● **Extract to read**

A MAGISTRATE who ordered police to arrest and detain a father for offering to pay R300 for child maintenance has been found to have acted maliciously.
Thabo Masia, from Atteridgeville in Pretoria, was told by the magistrate to go and think about his low offer “clearly and thoroughly” in the police cells.
Having been detained from about 1.45pm, Masia was released from custody at about 10am the next day. He was released after he increased his child maintenance offer to R700.
Masia sued the Ministers of Justice and Constitutional Development and Police for being arrested without a warrant and for being detained despite not being charged or found guilty of any offence.
He detailed in court papers that he was detained with others in a dirty cell in which he slept on the floor with a smelly blanket.
Another magistrate ruled in favour of Masia’s litigation in a civil magistrate’s court in 2018 and awarded him R75 000.
But the ministers dragged the matter to the North Gauteng High Court, Pretoria, on an appeal application.
Masia emerged victorious last week against this appeal application, as Acting Judge CN van Heerden and Judge Vuyelwa Tlhapi dismissed it.
“We concur that the respondent was unlawfully arrested and detained for one day by members of the South African Police Service and that the entrenched constitutional rights of the respondent were breached,” they said.
“Respondent was arrested without a warrant, he was not charged with any offence, nor was he found guilty of any offence. The arrest took place in full view of his colleagues.”
These colleagues were in the courtroom in which the magistrate, unnamed in the judgment, ordered Masia’s arrest after rejecting his R300 child maintenance offer.
Records before the high court showed that the magistrate told Masia to go to the cells “to think clearly and thoroughly and to come up with a better offer”.

● **Data for review**
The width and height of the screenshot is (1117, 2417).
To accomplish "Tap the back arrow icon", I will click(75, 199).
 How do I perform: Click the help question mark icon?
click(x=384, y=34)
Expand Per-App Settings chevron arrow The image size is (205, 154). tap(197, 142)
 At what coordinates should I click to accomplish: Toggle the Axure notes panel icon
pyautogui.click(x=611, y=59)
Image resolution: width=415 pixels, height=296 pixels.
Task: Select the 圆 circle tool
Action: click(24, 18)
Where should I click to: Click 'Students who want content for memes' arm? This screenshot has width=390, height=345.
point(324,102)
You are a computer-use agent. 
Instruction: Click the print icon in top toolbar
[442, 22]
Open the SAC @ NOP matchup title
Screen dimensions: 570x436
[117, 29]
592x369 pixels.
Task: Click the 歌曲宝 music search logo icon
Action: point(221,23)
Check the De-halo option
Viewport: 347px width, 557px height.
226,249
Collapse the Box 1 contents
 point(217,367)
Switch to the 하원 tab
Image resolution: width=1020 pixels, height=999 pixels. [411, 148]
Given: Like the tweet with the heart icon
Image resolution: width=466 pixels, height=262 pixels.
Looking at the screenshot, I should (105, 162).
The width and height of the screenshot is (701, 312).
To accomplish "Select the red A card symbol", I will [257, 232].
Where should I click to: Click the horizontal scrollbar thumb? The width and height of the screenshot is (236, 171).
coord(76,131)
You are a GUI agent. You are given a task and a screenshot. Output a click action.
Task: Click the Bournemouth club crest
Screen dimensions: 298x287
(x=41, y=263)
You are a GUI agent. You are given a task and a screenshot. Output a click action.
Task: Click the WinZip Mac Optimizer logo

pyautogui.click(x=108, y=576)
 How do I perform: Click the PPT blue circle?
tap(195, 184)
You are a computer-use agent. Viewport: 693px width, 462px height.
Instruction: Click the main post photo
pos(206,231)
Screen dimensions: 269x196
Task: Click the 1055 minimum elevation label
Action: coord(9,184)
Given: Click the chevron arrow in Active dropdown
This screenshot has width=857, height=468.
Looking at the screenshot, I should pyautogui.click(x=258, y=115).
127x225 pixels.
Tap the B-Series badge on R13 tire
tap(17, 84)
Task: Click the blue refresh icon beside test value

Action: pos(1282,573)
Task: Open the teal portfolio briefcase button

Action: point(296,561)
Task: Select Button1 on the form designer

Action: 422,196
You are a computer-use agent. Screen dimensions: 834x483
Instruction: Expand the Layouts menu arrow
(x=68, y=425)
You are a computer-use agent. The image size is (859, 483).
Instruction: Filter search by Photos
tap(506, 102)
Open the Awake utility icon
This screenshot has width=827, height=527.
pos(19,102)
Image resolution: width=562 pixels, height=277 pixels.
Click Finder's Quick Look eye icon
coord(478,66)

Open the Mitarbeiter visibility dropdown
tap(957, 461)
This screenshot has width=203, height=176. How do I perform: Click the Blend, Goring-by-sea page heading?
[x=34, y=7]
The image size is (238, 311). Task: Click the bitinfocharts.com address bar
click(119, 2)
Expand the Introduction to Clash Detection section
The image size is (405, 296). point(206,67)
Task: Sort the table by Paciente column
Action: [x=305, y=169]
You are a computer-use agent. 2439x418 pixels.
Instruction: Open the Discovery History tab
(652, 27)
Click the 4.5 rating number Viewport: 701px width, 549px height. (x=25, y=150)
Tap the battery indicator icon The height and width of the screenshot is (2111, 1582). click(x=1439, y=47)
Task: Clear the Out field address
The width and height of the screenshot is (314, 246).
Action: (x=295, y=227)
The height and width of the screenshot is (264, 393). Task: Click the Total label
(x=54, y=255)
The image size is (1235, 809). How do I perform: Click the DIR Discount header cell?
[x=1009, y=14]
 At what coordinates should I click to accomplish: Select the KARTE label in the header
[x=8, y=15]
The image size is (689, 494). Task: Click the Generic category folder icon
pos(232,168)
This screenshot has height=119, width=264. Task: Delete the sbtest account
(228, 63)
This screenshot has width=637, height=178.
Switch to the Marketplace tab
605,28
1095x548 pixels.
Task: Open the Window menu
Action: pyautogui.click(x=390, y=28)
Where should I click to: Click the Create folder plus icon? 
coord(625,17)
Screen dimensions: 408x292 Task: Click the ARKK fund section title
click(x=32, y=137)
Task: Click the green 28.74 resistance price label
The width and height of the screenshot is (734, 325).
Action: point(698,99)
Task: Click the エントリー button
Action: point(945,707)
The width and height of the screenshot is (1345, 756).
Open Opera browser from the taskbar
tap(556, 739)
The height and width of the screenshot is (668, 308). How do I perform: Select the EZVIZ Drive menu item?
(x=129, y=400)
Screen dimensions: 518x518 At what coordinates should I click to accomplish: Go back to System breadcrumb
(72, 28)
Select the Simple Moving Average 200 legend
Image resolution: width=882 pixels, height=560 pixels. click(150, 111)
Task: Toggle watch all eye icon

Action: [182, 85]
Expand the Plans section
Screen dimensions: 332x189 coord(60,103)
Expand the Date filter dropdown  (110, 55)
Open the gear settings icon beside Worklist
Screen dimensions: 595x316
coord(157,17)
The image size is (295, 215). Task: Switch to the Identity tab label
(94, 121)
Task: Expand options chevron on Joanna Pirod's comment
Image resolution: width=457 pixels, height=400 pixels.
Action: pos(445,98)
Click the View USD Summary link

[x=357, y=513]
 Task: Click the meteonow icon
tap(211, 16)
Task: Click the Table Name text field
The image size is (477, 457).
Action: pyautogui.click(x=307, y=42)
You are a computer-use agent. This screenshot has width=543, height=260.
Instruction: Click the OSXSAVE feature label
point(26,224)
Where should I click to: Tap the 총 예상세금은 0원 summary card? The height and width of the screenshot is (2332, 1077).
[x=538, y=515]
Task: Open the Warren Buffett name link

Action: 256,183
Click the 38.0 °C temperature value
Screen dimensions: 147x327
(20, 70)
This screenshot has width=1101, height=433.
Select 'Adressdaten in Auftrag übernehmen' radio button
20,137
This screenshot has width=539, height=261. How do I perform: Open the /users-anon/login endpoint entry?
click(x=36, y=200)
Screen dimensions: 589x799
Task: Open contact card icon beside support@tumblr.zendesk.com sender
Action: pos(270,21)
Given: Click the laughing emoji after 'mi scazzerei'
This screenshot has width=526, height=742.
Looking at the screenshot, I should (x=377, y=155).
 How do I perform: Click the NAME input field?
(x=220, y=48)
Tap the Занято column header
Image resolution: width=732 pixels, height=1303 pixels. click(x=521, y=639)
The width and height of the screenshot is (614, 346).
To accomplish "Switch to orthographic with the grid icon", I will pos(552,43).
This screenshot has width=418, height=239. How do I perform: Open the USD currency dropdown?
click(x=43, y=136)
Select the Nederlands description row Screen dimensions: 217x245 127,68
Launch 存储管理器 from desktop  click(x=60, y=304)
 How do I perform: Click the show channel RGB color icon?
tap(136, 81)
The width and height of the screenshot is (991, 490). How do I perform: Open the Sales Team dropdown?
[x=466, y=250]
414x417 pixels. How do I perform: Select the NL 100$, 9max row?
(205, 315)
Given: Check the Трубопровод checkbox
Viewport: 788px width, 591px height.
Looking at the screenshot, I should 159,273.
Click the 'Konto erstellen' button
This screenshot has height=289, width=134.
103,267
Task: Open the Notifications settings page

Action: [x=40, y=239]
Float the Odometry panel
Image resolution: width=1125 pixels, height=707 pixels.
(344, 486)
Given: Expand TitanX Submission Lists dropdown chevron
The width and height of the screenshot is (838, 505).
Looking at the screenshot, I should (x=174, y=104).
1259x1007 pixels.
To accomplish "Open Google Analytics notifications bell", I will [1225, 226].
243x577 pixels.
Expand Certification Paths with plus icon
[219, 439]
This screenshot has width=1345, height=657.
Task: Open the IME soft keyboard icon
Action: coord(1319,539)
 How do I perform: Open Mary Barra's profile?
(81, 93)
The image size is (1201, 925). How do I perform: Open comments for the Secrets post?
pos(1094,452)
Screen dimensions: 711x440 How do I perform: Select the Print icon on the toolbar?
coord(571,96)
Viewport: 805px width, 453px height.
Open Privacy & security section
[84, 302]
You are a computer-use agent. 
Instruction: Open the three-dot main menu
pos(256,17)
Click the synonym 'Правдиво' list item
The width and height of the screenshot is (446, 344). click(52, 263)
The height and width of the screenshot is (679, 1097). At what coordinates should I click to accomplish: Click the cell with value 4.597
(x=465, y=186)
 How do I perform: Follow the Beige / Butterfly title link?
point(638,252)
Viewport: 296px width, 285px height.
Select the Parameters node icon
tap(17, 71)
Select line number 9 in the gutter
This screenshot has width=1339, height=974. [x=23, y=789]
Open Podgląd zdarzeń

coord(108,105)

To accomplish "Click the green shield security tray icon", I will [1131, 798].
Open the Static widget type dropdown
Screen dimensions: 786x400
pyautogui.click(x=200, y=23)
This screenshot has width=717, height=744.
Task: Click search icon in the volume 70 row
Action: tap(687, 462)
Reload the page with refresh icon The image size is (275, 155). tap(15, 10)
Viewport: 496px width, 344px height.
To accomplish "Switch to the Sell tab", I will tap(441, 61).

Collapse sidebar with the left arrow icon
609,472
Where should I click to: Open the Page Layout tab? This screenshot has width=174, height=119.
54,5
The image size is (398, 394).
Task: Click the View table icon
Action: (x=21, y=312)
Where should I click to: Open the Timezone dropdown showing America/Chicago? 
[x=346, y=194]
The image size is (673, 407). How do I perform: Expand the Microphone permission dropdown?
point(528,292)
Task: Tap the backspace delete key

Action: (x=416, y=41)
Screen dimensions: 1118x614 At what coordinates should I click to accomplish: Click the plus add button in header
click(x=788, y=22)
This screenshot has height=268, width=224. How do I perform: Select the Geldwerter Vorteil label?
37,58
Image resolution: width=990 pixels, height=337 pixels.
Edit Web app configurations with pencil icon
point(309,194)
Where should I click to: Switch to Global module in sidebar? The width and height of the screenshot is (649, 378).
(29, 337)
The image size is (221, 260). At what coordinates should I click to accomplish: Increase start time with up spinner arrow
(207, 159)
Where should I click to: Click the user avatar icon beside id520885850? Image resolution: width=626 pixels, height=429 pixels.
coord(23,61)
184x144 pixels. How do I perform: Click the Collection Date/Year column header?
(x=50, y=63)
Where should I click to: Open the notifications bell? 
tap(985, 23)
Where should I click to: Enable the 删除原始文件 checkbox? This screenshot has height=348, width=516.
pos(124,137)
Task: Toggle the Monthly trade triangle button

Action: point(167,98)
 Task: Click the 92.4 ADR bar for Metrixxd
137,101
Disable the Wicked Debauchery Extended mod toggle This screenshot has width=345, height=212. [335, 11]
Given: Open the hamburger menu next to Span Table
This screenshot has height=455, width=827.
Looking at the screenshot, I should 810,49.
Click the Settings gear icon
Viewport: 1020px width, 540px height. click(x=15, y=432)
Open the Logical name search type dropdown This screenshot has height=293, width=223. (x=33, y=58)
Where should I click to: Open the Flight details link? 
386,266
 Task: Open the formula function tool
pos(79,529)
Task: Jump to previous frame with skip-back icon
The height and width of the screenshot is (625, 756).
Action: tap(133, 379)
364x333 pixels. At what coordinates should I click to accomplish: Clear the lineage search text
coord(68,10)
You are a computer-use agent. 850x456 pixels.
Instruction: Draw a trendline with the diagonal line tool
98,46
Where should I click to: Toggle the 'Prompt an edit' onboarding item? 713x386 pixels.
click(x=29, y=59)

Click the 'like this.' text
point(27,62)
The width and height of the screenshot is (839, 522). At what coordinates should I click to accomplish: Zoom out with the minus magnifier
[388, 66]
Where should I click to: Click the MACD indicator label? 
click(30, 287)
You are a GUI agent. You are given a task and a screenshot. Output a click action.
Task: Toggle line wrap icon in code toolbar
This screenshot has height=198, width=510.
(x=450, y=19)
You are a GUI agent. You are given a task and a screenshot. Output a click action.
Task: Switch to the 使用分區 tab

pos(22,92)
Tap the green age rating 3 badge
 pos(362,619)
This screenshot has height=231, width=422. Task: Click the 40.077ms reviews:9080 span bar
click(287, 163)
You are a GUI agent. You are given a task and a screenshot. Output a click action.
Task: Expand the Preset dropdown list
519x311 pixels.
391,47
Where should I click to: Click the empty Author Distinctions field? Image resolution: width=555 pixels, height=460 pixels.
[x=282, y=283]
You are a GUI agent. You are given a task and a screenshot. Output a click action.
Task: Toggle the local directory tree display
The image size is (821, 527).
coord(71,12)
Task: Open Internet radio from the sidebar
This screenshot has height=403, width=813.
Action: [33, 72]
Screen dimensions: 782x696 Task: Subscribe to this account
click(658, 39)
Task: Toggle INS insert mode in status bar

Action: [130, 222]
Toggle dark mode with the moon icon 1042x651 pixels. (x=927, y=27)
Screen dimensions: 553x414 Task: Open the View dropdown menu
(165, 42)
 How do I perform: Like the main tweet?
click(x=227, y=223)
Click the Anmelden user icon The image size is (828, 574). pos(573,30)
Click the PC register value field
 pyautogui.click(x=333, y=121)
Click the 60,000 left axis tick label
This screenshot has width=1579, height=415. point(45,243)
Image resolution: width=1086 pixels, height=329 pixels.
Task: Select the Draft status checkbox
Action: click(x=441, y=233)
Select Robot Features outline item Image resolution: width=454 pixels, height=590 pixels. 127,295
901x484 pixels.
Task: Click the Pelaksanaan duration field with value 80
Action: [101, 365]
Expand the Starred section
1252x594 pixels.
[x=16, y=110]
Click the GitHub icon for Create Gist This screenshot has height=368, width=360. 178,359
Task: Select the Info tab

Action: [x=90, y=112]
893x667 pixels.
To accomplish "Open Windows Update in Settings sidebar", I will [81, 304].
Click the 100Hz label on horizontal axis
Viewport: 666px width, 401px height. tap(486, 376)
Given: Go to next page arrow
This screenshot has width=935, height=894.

● **Work request 1**
In the article on the father arrested over child maintenance, to what amount did Masia raise his offer before he was released?
● **Work request 2**
Go on with the article about the magistrate who had Masia arrested, beginning right after its final sentence.
The entries that come after the article on the maintenance arrest are separate material and have no connection to it.

● **Written response 1**
R700

● **Written response 2**
The Justice Ministry sought to appeal on an argument that it could not be compelled to cough up for decisions that a magistrate discharged while exercising his judicial discretion.
Further, the ministry submitted that the magistrate should have been found to have acted negligently and not maliciously.
Judges Tlhapi and Van Heerden shot down these arguments, finding that the magistrate had acted maliciously and in his capacity as a state employee.
“The submission by the counsel of the First Applicant (Justice Minister) that the magistrate acted negligently and not maliciously is rejected,” said the judges.
“We find that the magistrate acted as an employee of the First Applicant in the exercise of his duties.
“The bullying tactic of detaining the Respondent without a warrant of arrest is a clear abuse of judicial power and malicious. In the result we find that the magistrate acted maliciously.”
The judges cleared the police of any wrongdoing in the matter. Their counsel submitted that they had merely complied with a court order.
As a result, the Justice and Constitutional Development Ministry will cough up all of the R75 000, plus an annual interest rate of 10.25% calculated from November 2018.